Cover photo for Kathleen "Kay" Booth's Obituary
Kathleen "Kay" Booth Profile Photo

Kathleen "Kay" Booth

April 25, 1930 — February 20, 2021

Kathleen Marie “Kay” (nee Fleming) Booth died on Saturday, February 20, 2021, at St. Mary Medical Center.  She was 90.

Born in Morgantown, West Virginia on April 25, 1930, she was one of seven children to Gaylord Ozier Fleming and Hazel Anna Lee (nee Nestor) Fleming and sister to the late Kenneth Rogers, Doris Viviano, Gaylord Lee Fleming and Charles Merle Fleming. 

Kathleen grew up in Elizabeth, Pennsylvania, on a small farm that her family sharecropped.  A poor but proud country girl, she worked very hard helping her father with everything from planting and harvesting crops to raising live stock to mining and hauling coal. In 1948, she graduated from Elizabeth Forward High School and started work at the US Steel Irvin Plant as a “tin flipper”. 

Kathleen was predeceased by her husband of 67 years, Louis Alfred “Al” Booth.  They were married in 1950 and moved to Fairless Hills in 1952 after Al transferred from US Steel’s Irvin Plant to their new Fairless Plant. They bought a house in Fairless Hills and raised their four children as part of a very new and young US Steel community. 

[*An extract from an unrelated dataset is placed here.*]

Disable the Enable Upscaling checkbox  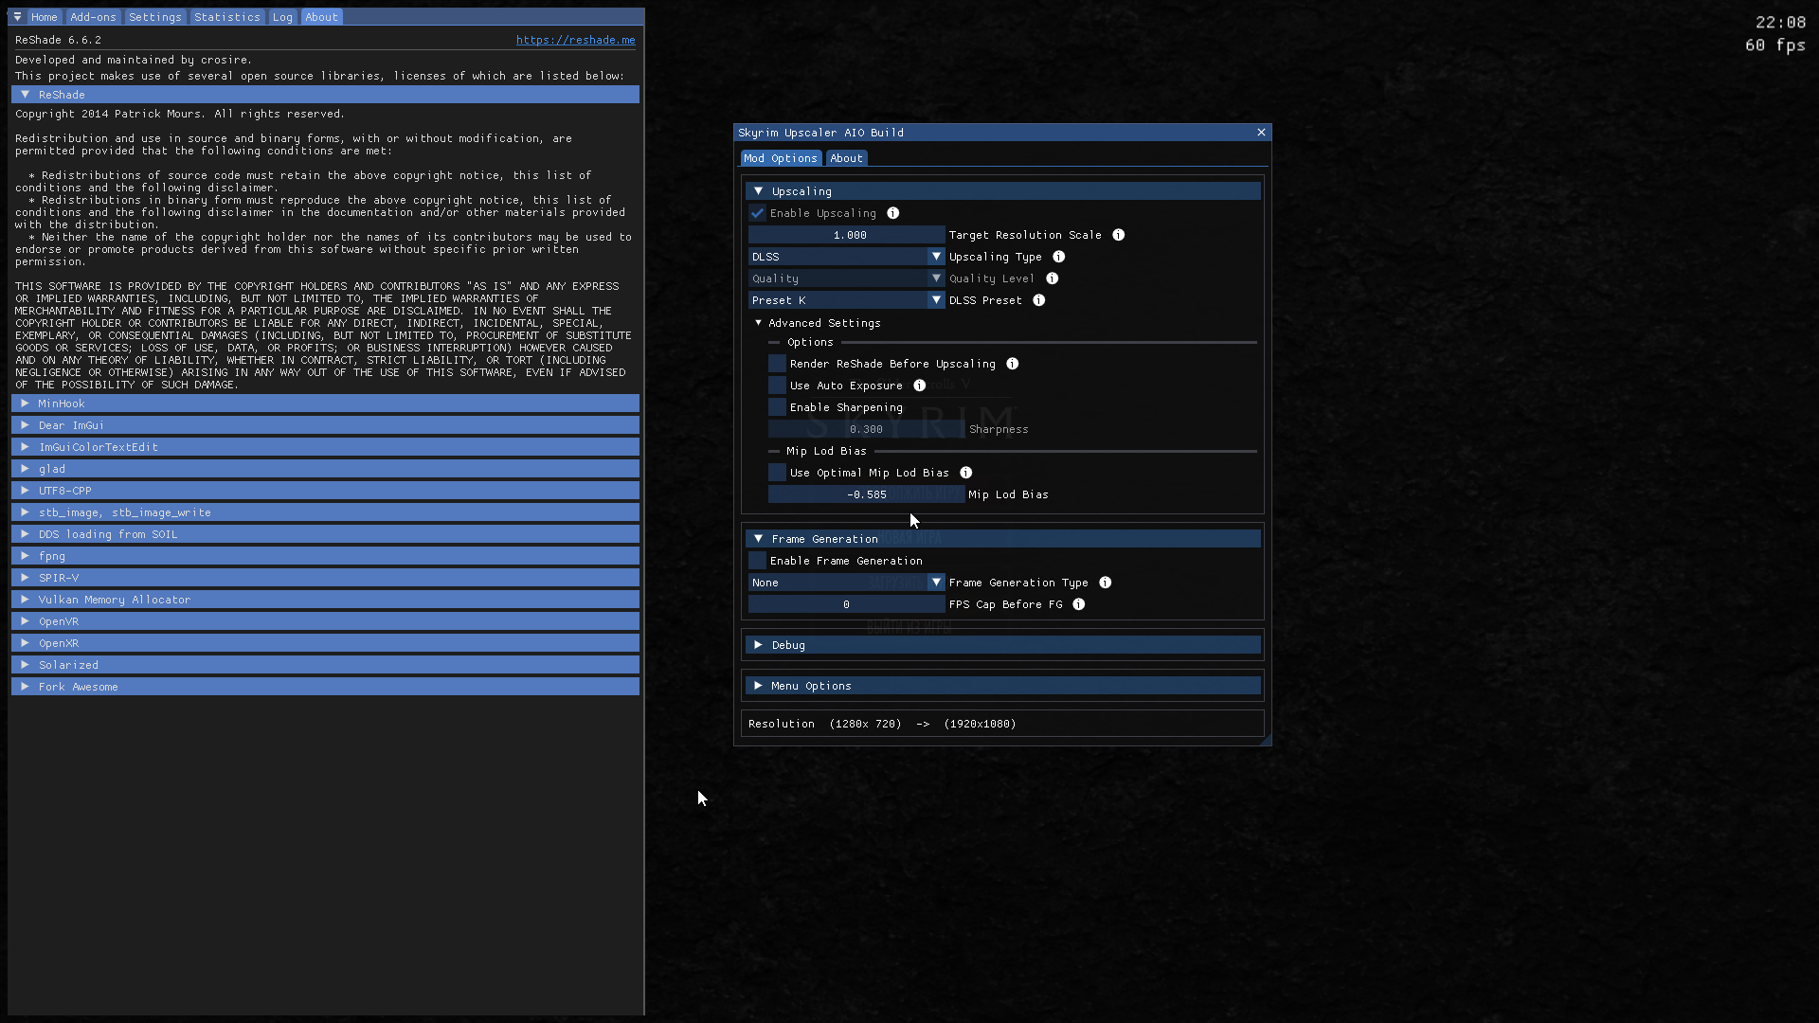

Kathleen was the money manager and worked a variety of jobs to supplement the family’s income.  For years, Kathleen took in ironings from a select group of customers and would spend hours making sure each starched ruffle, pleat, collar, cuff and placket was perfectly pressed.  She loved to plan family vacations to the Poconos, first renting a cabin, then camping and finally purchasing a cabin on Lake Wallenpaupak.  Kay and Al loved spending time in the Poconos, ice fishing in the winter and swimming, boating and water skiing in summers.  Camp fires were always a well-attended and well-loved night time ritual.  After Al retired from US Steel, they purchased a home in Tom Bean, Texas and began spending their winters there.

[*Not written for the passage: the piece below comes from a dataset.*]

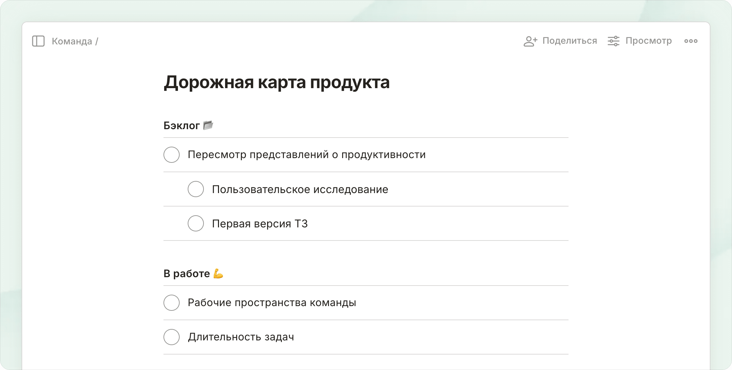Open the Просмотр view options

(648, 41)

Kathleen taught her family the importance of family vacations and family dinners.  She instilled a great love of the outdoors in all of her children through camping, family cookouts and just making them play outside every day. Everything was better when it was done outdoors. 

Kathleen loved to bake and made the absolute best apple pies, dumplings and strawberry shortcakes.  She had a great sense of humor and was quick with a joke or rhyme that would make you blush.  She loved going to flea markets and buying and selling antiques and linens.  She had a strong sense of value and always preferred doing things the old-fashioned way with old-fashioned equipment. She was a force.

Kathleen made friends everywhere she went and was well loved by all who knew her. She always found ways to help others when they needed it and at the end of her life, she appreciated the help she received from others when she needed it.

Kathleen is survived by her four children, Kathy Washburn (Richard), Kim Booth (Leigh), Dale Booth (Linda) and Judy Price, seven grandchildren, Laura Washburn, Ian Booth (Julie), Mackenzie Booth, Bradley Booth (Alex), Kelsey Dell (Nick), Candice Badders (Paul), Kristie Chrisinske (Eric), two step-grandsons, Richard H. Washburn (Carolyn) and James H. B. Washburn (Tannwen Mount), eight great grandchildren, Colby, Rory and Aubrey Booth and Cate, Sara, Becket, Clayton and Hadley Washburn, her brother, Howard Vernon Fleming, her beloved sister and dearest friend in all the world, Mary Andrews, numerous nieces and nephews and her favorite caregiver and honorary daughter, Connie Sherwood.

A gathering to celebrate Kay’s life will be held at a later date. Burial at the Washington Crossing National Cemetery will be private.

In lieu of flowers, the family requests that you perform a random act of kindness in her memory and say a prayer for all of the families that have lost a loved one to Covid-19.  She would love that.